Grâce à l’amitié qui le liait à de nombreux auteurs de notre région, Michel Butor participa plusieurs années de suite aux Rencontres des écritures poétiques et au recueil de poésie : « Le Lézard amoureux ».
Il nous fit l’honneur d’offrir des poèmes inspirés de divers thèmes tels que « Hugo et l’enfance », « L’espoir », « La pluie et le beau temps », ou encore « Les passeurs de mémoire », dans le cadre du Printemps des Poètes.
Vous retrouverez ci-dessous ces textes précieux.
« Hugo et l’enfance »
Michel Butor a choisi
Dans l’œuvre de Victor Hugo:
Les griffonnages de l’écolier
Charles a fait des dessins sur son livre de classe.
le thème est fatigant au point, qu’étant très lasse,
La plume de l’enfant n’a pu se reposer
Qu’en faisant ce travail énorme: improviser
Dans un livre, partout, en haut, en bas, des fresques,
Comme on en voit aux murs des alhambras moresques,
Des tâches d’encre, ayant des aspects d’animaux,
Qui dévorent la phrase et qui rongent les mots,
Et, le texte mangé, viennent mordre les marges.
Le nez du maître flotte au milieu de ces charges,
Troublant le clair-obscur du vieux latin toscan,
Dans la grande satire où Rome est au carcan,
Sur César, sur Brutus, sur les hautes mémoires.
Ce chevreau, le caprice, a grimpé sur les vers.
Le livre, c’est l’endroit: l’écolier, c’est l’envers.
Sa gaîté s’est mêlée, espiègle, aux stigmates
Du vengeur qui voulait s’enfuir chez les Sarmates.
Les barbouillages sont étranges, profonds, drus.
Les monstres!

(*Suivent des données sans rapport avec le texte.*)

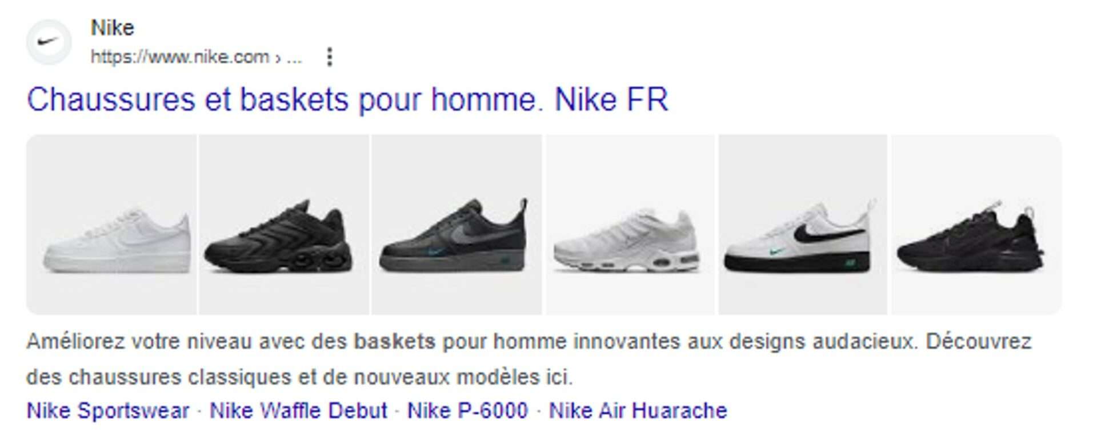Go to the Nike P-6000 sitelink
The width and height of the screenshot is (1097, 436).
467,411
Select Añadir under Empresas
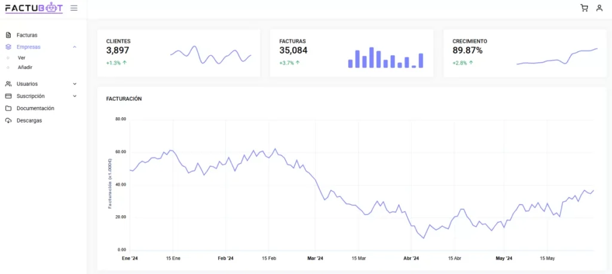Viewport: 612px width, 274px height. tap(25, 67)
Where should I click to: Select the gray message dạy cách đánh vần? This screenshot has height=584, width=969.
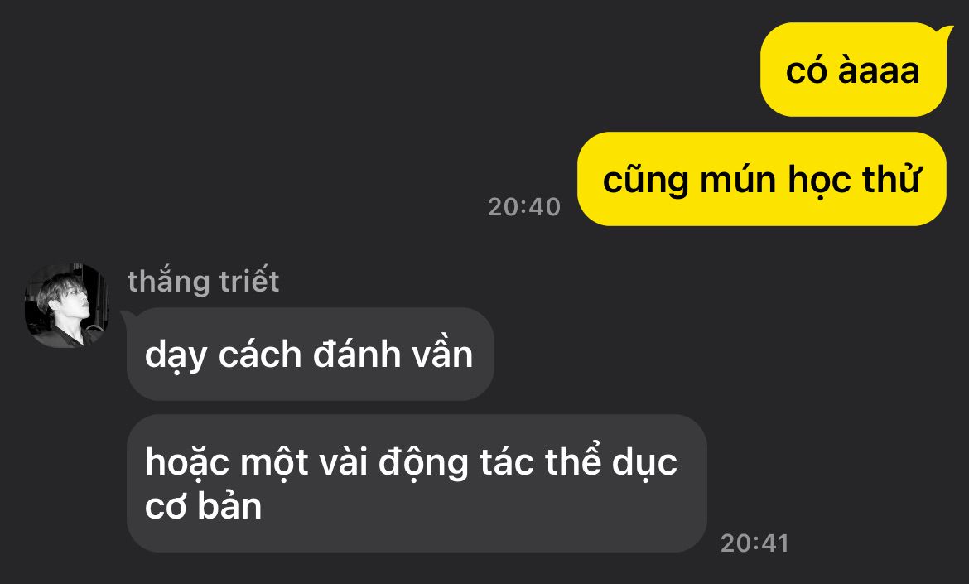click(311, 354)
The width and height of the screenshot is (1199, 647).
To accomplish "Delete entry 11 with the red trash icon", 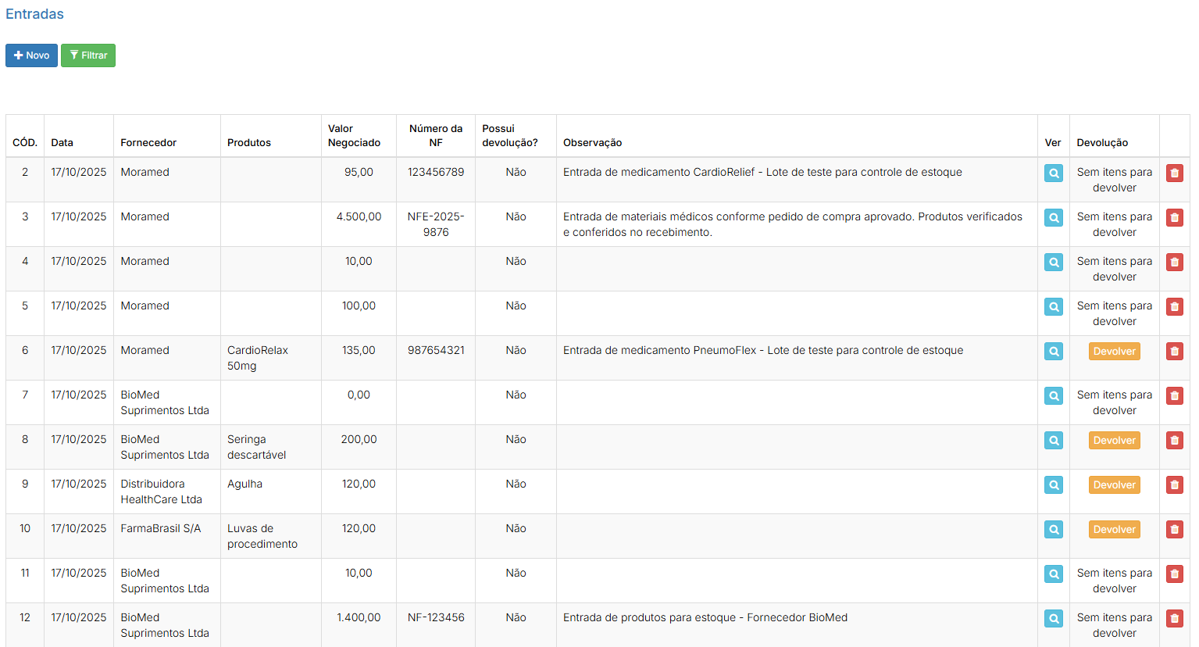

Les voilà perchés, l’un sur Codrus,
L’autre sur Néron. L’autre égratigne un dactyle.
Un pâté fait son nid dans les branches du style.

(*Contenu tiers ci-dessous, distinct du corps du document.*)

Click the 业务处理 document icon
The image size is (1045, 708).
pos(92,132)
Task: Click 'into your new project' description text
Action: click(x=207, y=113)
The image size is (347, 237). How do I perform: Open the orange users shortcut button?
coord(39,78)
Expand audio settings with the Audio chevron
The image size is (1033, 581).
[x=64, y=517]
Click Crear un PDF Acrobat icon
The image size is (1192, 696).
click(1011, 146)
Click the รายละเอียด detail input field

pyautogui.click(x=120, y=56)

Un âne, qui ressemble à monsieur Nisard, brait,
Et s’achève en hibou dans l’obscure forêt:
L’encrier sur lui coule, et, la tête inondée
De cette pluie, il tient dans sa pane un spondée.
Partout la main du rêve a tracé le dessin:
Et c’est ainsi qu’au gré de l’écolier, l’essaim
Des griffonnages, horde hostile aux belles-lettres,
S’est envolé parmi les sombres hexamètres.
Jeu! Songe! On ne sait quoi d’enfantin, s’enlaçant
Au poème, lui donne un ineffable accent,
Commente le chef-d’œuvre, et l’on sent l’harmonie
D’une naïveté complétant un génie.
C’est un géant ayant sur l’épaule un marmot.
Charles invente une fleur qu’il fait sortir d’un mot,
Ou lâche un farfadet ailé dans la broussaille
Du rythme effarouché qui s’écarte et tressaille.
Un rond couvre une page. Est-ce un dôme ? Est-ce un œuf ?
Une belette en sort qui peut-être est un bœuf.
Le gribouillage règne, et sur chaque vers pose
Les végétations de la métamorphose.
Charles a sur ce latin fait pousser un hallier.
Grâce à lui, ce vieux texte est un lieu singulier
Où le hasard, l’ennui, le lazzi, la rature
Dressent au second plan leur vague architecture.
Son encre a fait la nuit sur le livre étoilé.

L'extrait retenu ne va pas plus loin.